PhDr. Jirina Prekop, born Jiřina Prekopová (14 October 1929, Olomouc or Prostějov, Czechoslovakia - 7 September 2020, Prague, Czech Republic) was a Czech psychologist and an author of children psychology and education literature, living and writing in Germany.

== Life ==
Jirina Prekop left Czechoslovakia in 1970 after studying psychology, philosophy and education to settle in Germany. She worked as a psychologist in Olgahospital in Stuttgart.

She also lived in Lindau and before her death she also stayed back in the Czech Republic's capital, Prague.

== Work ==
Jirina Prekop is an author to 15 books that were translated into more than 20 languages. She was also a guest to many interviews in magazines, radio and TV.

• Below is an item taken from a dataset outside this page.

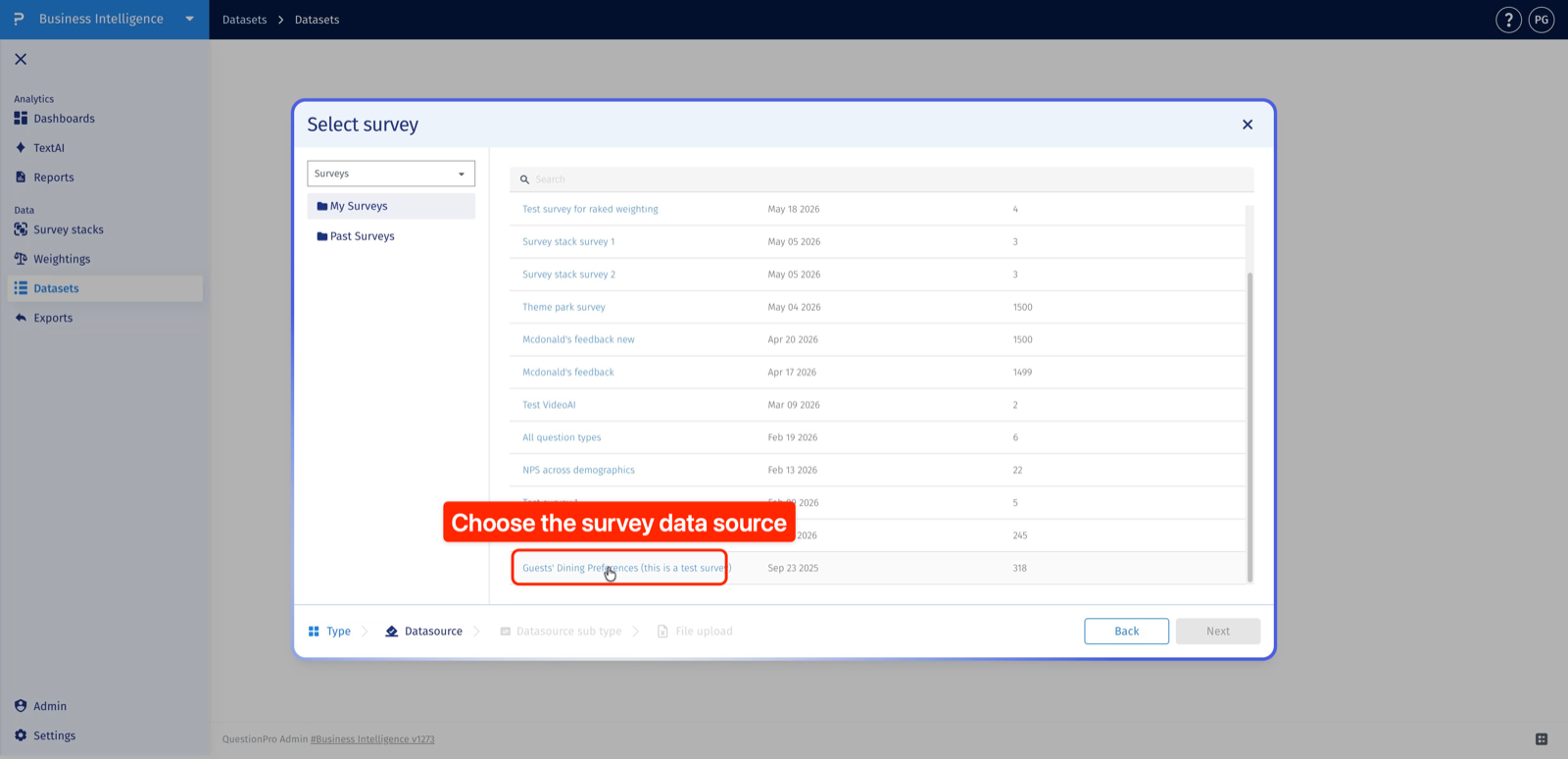Open the Reports document icon
Screen dimensions: 1568x759
[x=21, y=177]
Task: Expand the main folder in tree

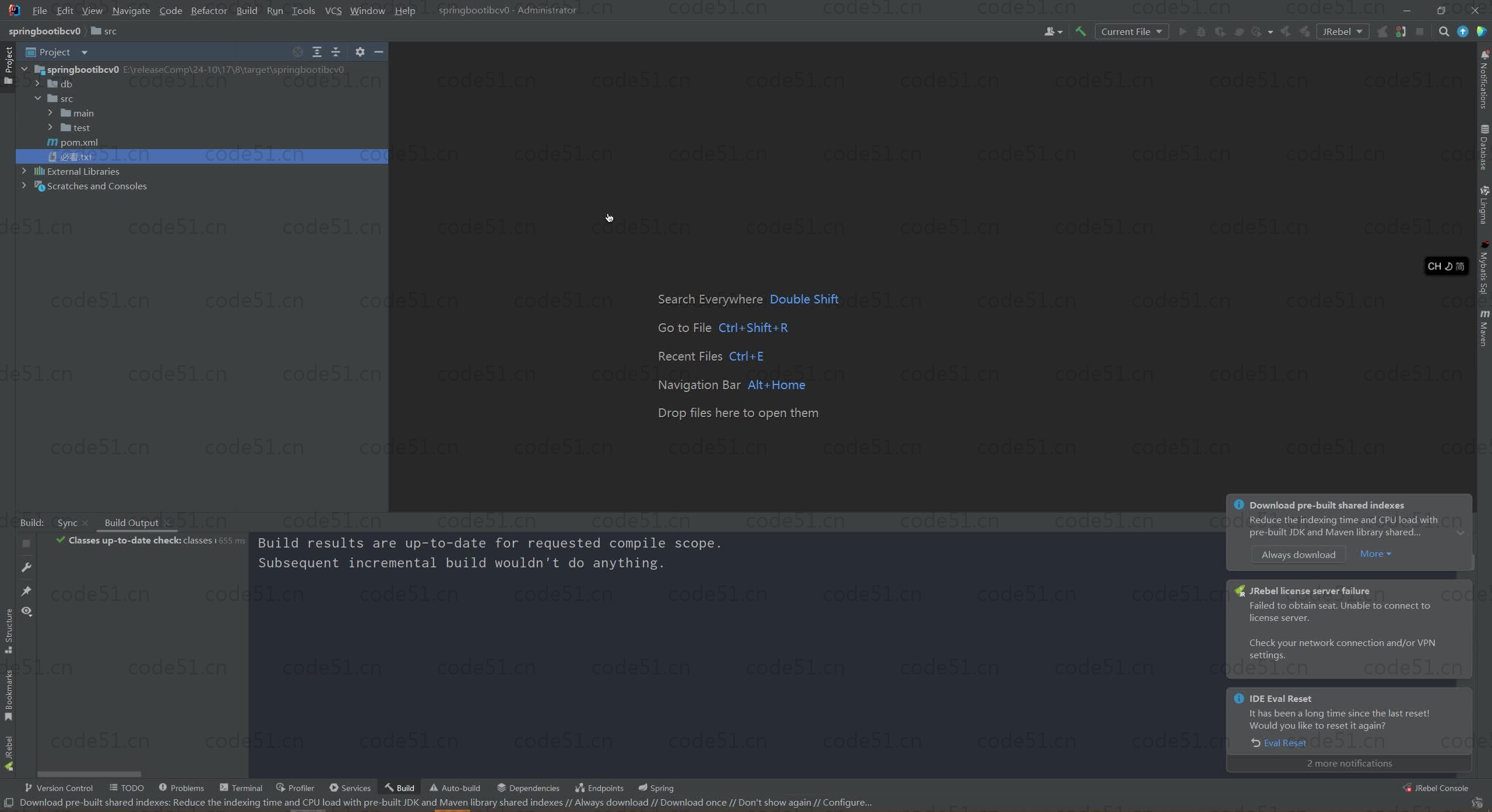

One of the most discussed topics, of which she was a propagator, was a so-called Holding therapy. The original idea comes from Martha Welch, an American psychologist. It is a psychotherapy method saying that it is possible for two people, close family members, to hold each other for as long as it is necessary for them to solve their conflict, which is impossible to solve in words, by hugging each other so tight and for so long until the love flows again between them.

This method was and is widely disputed. Especially after a death of a 10-year-old Candace Newmaker who was suffocated to death during a 70minute Attachment Therapy session. Those theories have a common root but they are meant for solving different problems - while the Attachment Therapy is meant for adopted or foster children, Prekop's work focuses primarily on family members (mainly children and partners).